WASHINGTON - The Federal Reserve today sent its strongest signal of confidence in the U.S. economy since the Great Recession, deciding that the nation's economic prospects are finally bright enough to withstand a slight pullback in stimulus spending.
Yet the Fed also made clear that it will keep supporting an economy that remains less than fully healthy. It will continue to keep interest rates low and try to boost unusually low inflation, which can be a drag on spending and borrowing.
At his final news conference as Fed chairman before he leaves in January, Ben Bernanke managed a delicate balance: He announced a long-awaited and long-feared reduction in the stimulus. Yet he did so while convincing investors that the Fed would continue to bolster the economy indefinitely. Wall Street roared its approval.

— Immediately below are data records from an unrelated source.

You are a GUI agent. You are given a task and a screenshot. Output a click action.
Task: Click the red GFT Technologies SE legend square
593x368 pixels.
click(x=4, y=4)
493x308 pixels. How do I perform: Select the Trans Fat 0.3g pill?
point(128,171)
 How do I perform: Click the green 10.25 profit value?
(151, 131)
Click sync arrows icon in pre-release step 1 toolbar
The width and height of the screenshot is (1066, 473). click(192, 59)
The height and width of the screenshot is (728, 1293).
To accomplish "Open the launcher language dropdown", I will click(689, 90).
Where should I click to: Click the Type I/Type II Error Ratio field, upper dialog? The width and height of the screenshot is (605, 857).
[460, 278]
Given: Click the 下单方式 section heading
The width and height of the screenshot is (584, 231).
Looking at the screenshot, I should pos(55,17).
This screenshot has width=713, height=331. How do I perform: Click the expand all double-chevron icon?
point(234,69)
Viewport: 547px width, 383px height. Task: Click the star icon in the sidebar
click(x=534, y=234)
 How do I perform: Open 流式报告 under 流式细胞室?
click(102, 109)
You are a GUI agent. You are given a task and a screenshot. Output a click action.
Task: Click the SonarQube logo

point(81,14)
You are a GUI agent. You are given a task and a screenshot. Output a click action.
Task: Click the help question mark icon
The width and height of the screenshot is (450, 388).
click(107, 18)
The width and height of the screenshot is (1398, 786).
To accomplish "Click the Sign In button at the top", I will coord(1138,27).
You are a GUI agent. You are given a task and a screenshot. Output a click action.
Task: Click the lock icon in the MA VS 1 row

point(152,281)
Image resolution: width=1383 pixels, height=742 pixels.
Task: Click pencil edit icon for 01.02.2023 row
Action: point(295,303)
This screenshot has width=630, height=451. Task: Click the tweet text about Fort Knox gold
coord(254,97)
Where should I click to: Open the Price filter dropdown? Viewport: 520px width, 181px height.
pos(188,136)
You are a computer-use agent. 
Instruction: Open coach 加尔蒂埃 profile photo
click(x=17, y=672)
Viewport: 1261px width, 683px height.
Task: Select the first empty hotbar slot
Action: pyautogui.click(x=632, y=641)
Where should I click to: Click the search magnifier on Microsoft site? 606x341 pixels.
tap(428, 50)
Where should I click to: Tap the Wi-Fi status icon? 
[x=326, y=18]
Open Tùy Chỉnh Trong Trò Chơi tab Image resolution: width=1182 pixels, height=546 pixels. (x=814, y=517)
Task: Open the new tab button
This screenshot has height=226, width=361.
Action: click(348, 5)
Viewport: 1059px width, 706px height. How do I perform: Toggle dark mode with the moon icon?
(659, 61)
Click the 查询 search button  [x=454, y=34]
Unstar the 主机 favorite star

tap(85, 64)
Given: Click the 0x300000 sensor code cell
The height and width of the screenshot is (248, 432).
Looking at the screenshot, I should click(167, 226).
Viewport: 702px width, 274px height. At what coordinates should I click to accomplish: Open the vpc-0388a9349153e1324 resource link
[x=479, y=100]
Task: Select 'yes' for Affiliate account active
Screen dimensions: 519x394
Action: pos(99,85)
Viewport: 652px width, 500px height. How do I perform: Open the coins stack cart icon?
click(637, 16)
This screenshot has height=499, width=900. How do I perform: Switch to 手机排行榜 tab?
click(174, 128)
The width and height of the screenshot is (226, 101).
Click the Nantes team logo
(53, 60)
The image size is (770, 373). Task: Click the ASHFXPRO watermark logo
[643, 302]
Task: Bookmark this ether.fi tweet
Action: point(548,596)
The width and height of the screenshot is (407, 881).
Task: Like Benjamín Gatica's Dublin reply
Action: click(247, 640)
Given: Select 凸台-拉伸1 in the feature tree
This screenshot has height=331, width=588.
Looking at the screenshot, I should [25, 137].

In a statement after a two-day policy meeting, the Fed said it would trim its $85 billion a month in bond purchases by $10 billion starting in January. Bernanke said the bank expects to make "similar moderate" cuts in its purchases if economic gains continue.
At the same time, the Fed strengthened its commitment to record-low short-term rates. It said for the first time that it plans to hold its key short-term rate near zero "well past" the time when unemployment falls below 6.5 percent. Unemployment is now 7 percent.
The Fed's bond purchases have been intended to drive down long-term borrowing rates by increasing demand for bonds. The prospect of a lower pace of purchases could mean higher loan rates over time.
Nevertheless, investors seemed elated by the Fed's finding that the economy has steadily strengthened, by its firm commitment to low short-term rates and by the only slight amount by which it's paring the bond purchases.